I rischi finanziari di un debito in crescita
Non solo. «Il problema si pone quando alla scadenza dei titoli, il momento in cui lo Stato dovrebbe restituire gli importi presi in prestito, emette nuove obbligazioni, rinnova quindi il debito. Se questo meccanismo viene esasperato, gli investitori potrebbero perdere fiducia, e, a parità di tassi, preferire obbligazioni di altri Paesi ritenuti più solidi o prudenti».
Tra l’altro il rischio, quando un Paese viene percepito come meno affidabile dai mercati, è di dover applicare un tasso di interesse più alto ai suoi titoli di debito, un fattore che incide non poco sui conti pubblici. «Pagare la media dell’1% o del 3,5% di interesse sui titoli di debito fa una bella differenza, se parliamo di 3.000 miliardi di debiti», dice l’economista.
Perché l’Italia non riesce a uscire dalla spirale del debito
Strutturalmente, l’Italia non è in grado di coprire la spesa pubblica con il gettito fiscale, per una serie di ragioni che vanno dal sistema pensionistico inefficiente (le contribuzioni versate non bastano a coprire la spesa per le pensioni per cui lo Stato deve intervenire attingendo a risorse proprie), a una spesa sanitaria elevatissima, un’evasione fiscale endemica – poco più di 80 miliardi all’anno -, e altre uscite dovute a bonus e incentivi.

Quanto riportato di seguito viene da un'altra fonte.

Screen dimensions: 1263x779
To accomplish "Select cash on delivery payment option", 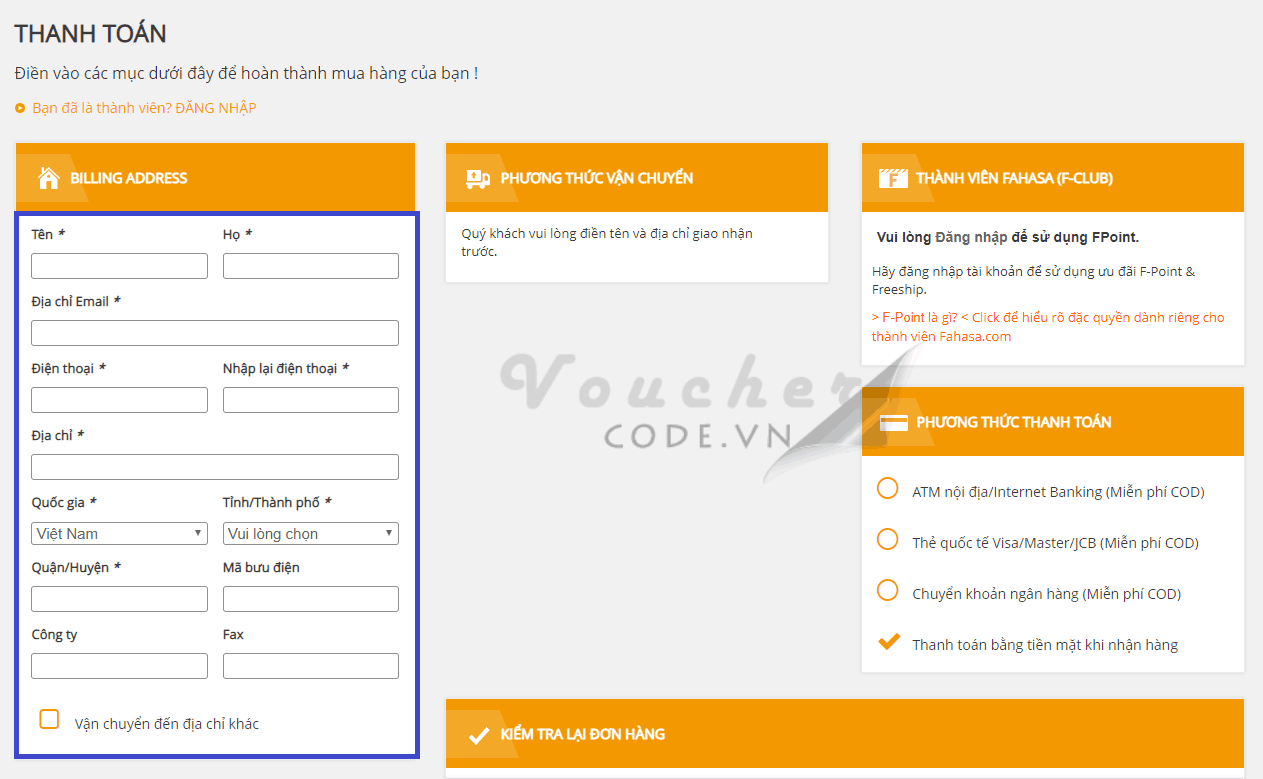I will click(887, 642).
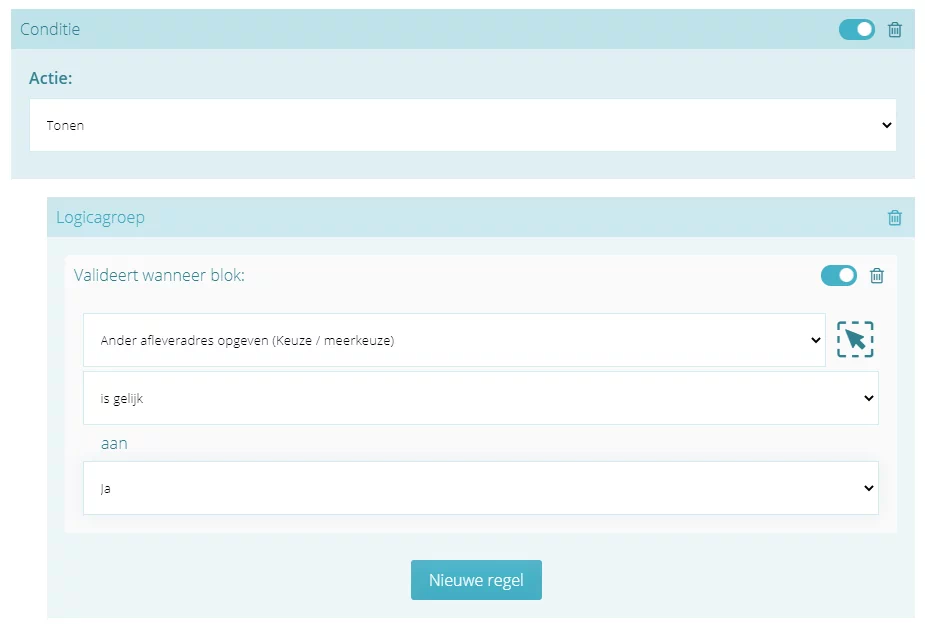Click the 'Valideert wanneer blok:' label
Screen dimensions: 925x627
pos(159,275)
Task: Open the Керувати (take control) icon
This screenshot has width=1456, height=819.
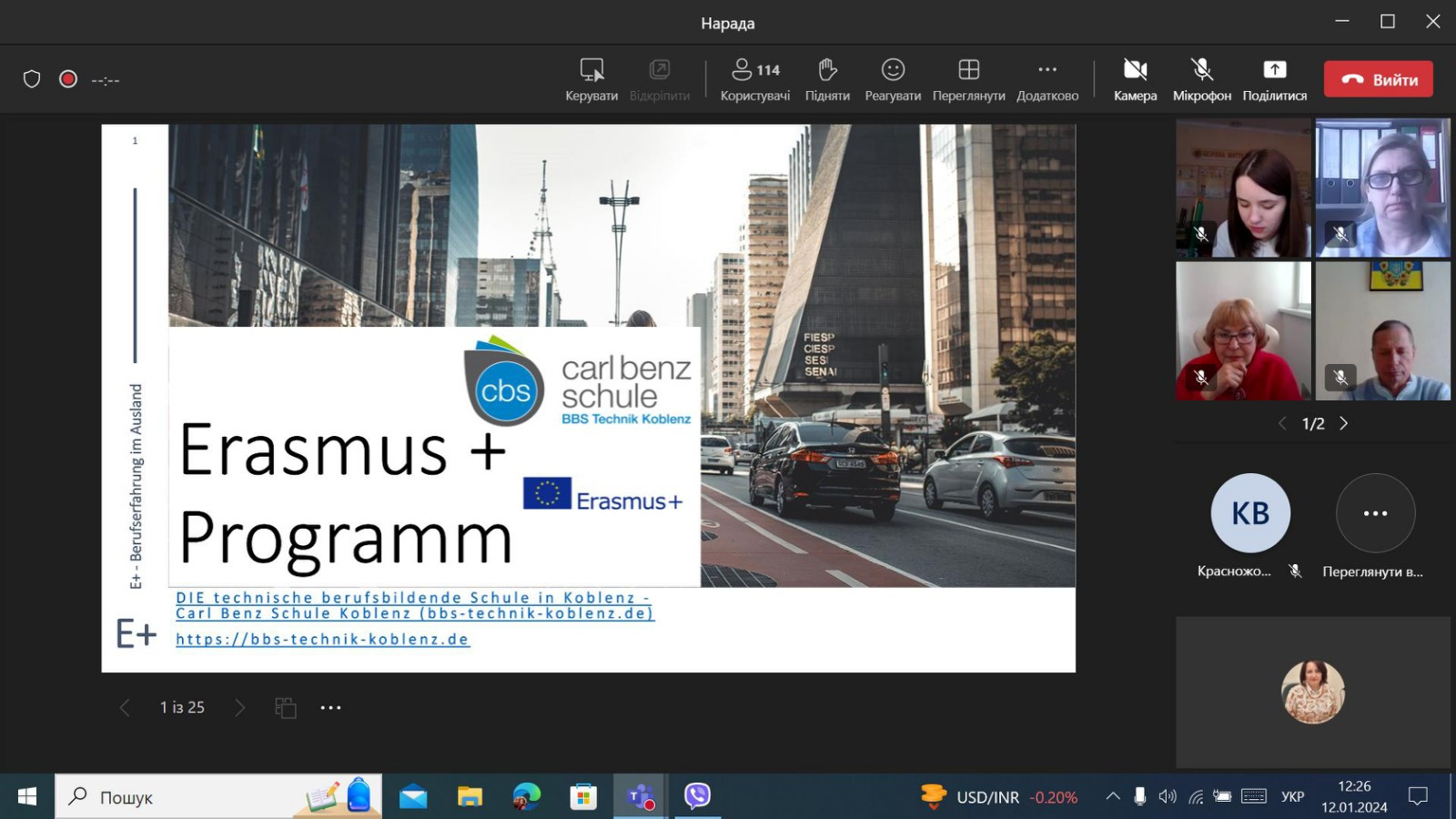Action: (592, 71)
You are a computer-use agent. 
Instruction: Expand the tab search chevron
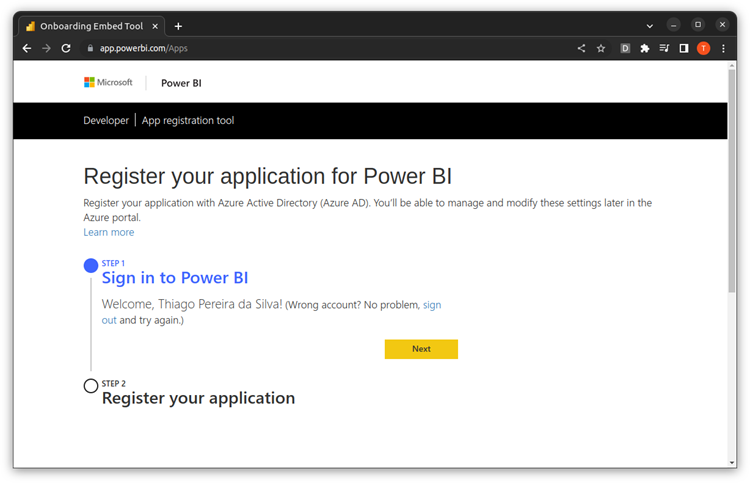pos(650,25)
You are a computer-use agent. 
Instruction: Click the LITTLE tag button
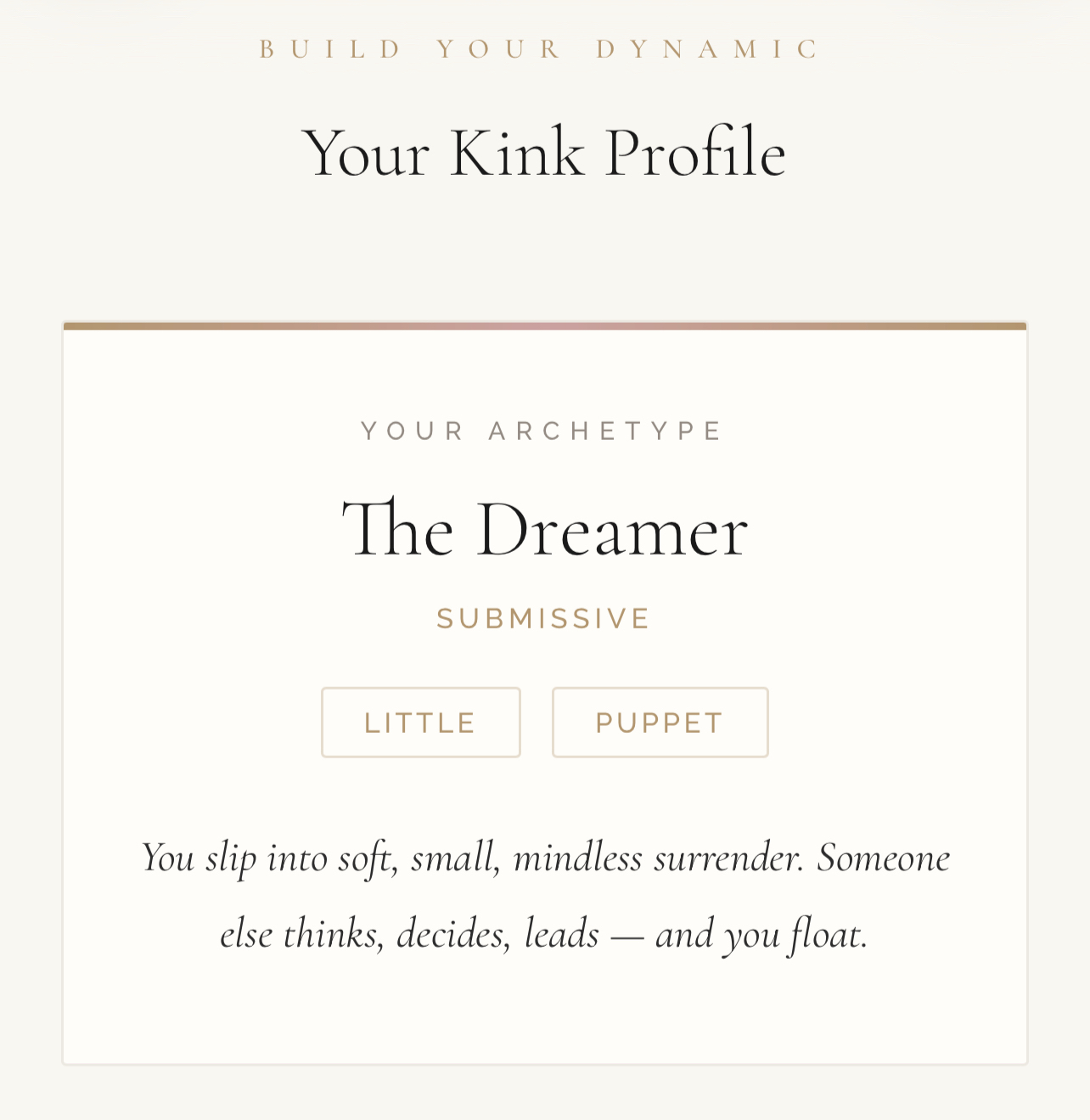[420, 723]
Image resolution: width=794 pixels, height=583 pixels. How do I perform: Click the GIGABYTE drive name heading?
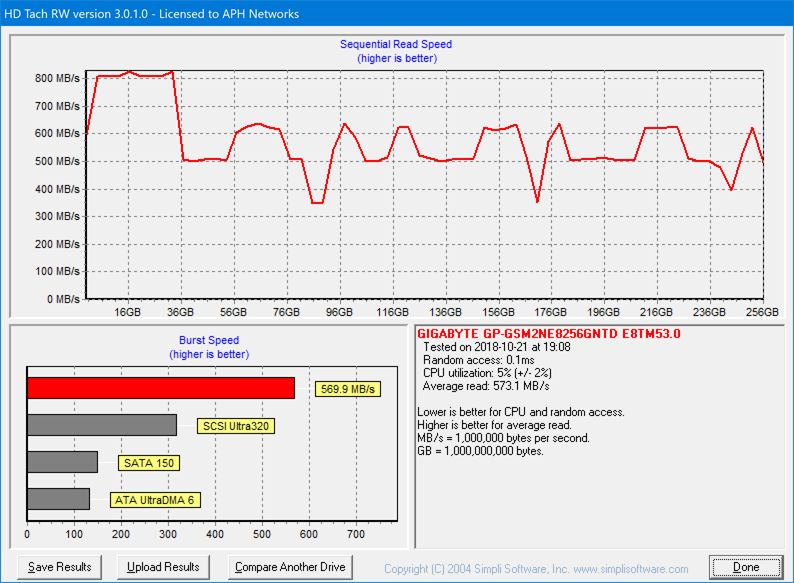(547, 333)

«Attualmente l’Italia, per fare un esempio immediato, è come una famiglia dove entrano 3.000 euro al mese, e ne escono 4.000. Per uscire davvero da questa situazione, servirebbe una politica di contenimento della spesa pubblica, cosa che da anni ci si ripropone di fare, ma che da anni tutti i governi eludono. Le azioni restrittive non pagano a livello elettorale, e il Paese ne sta pagando il prezzo», riflette il ricercatore.
Cosa comporta per i risparmiatori italiani avere un alto debito pubblico
Paradossalmente, sembrerebbe che i piccoli risparmiatori abbiano un vantaggio da questa situazione: se il grado di affidabilità come debitore del nostro Paese, scende, i tassi di interesse salgono, e chi acquista nuovi titoli di debito pubblico può spuntare interessi migliori. «È necessario però riflettere su alcuni aspetti», chiosa Scinetti.
«Un tasso di interesse troppo alto su un prodotto finanziario non è un buon segnale. Indica che quello Stato non è affidabile sulla restituzione del capitale, e non lo è soprattutto per gli investitori istituzionali. Non è il caso dell’Italia, ma se pensiamo che oggi i tassi di interesse di uno stato come la Grecia, reduce da un mancato default solo 15 anni fa, sono più bassi di quelli italiani, qualcosa ci dicono. Il rendimento non è l’unico fattore da tenere d’occhio. Sarà pure che l’agenzia Moody’s ha confermato il rating Baa3, ma ricordiamo che i titoli Usa, che sono stati declassati di recente, sono in “classe” AA1».